__Document excerpt__
Sustainably produced, biodegradable materials are becoming a focal point in modern materials science. Researchers face a significant challenge when working with natural substances such as cellulose, lignin, or chitin. While these materials are inherently biodegradable, they often lack the performance characteristics needed for practical applications. Although chemical processing can enhance their strength and flexibility, it usually compromises their sustainability. However, researchers at Empa’s Cellulose and Wood Materials laboratory have developed a revolutionary bio-based material that effectively sidesteps this compromise. Not only is this new material completely biodegradable, but it is also tear-resistant and boasts a range of functional properties—all achieved with minimal processing steps and no chemicals. Remarkably, this innovative material is even safe to eat.

__Tasks to perform__
1. Answer these questions about the passage on Empa's biodegradable material:
(a) Which natural substances does it give as examples?
(b) What does chemical processing usually compromise?
(c) Which Empa laboratory developed the new material?
2. Write a continuation of the passage on Empa's biodegradable material, picking up after its final sentence.

__Supplied material__
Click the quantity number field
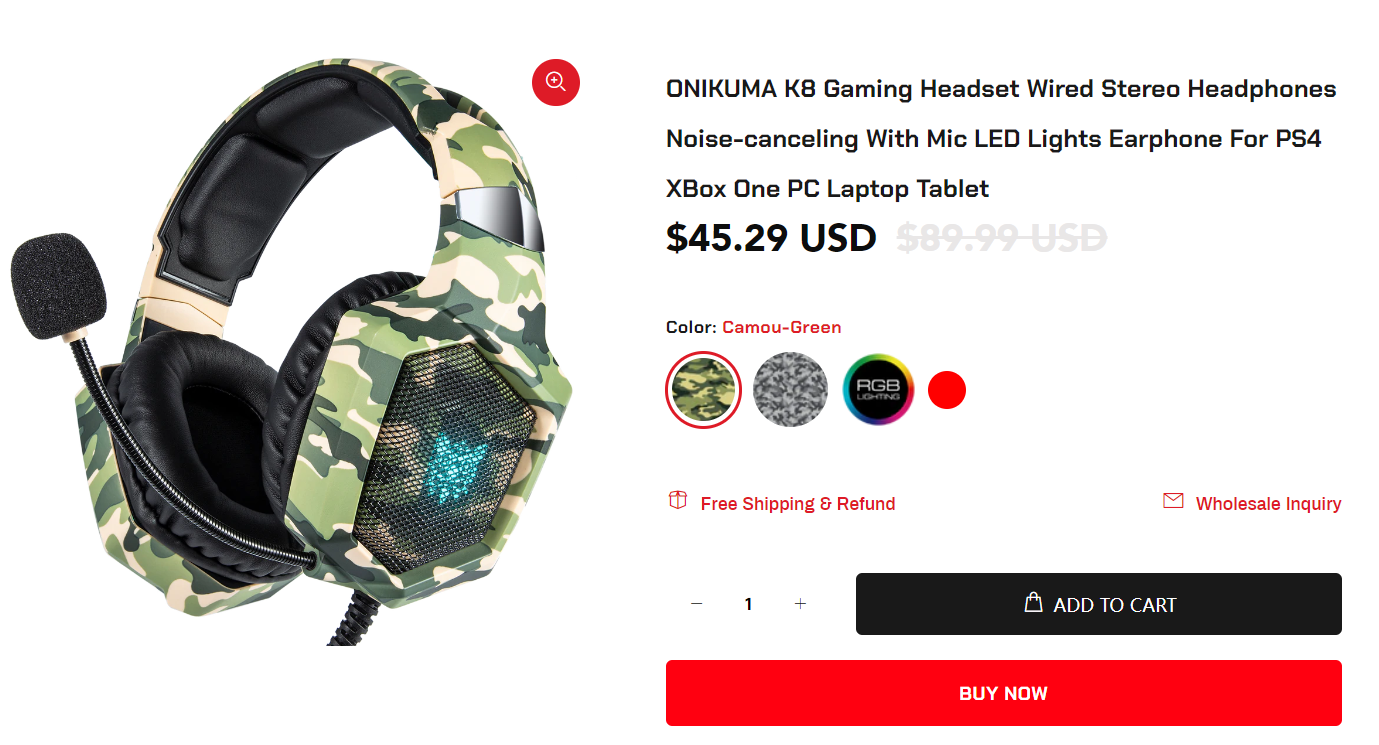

__Replies__
1.
(a) Cellulose, lignin, and chitin
(b) Their sustainability
(c) The Cellulose and Wood Materials laboratory

2.
The foundation of this advanced material is the mycelium of the split-gill mushroom, a common edible fungus that thrives on decaying wood. Mycelium consists of root-like structures called hyphae, which researchers are increasingly studying as promising sources of sustainable materials. Traditionally, mycelial fibers undergo cleaning and chemical processing, which leads to the aforementioned trade-off between sustainability and performance. In contrast, the Empa team took a novel approach by utilizing the mycelium in its entirety. As the fungus grows, it forms hyphae and an extracellular matrix—a network of fiber-like macromolecules, proteins, and other biological substances secreted by living cells. This matrix provides structural integrity and functional properties to the fungus. Empa researcher Ashutosh Sinha questions, "Why shouldn't we do the same?" He believes that nature has already optimized this system, a sentiment echoed by Gustav Nyström, head of the Cellulose and Wood Materials lab.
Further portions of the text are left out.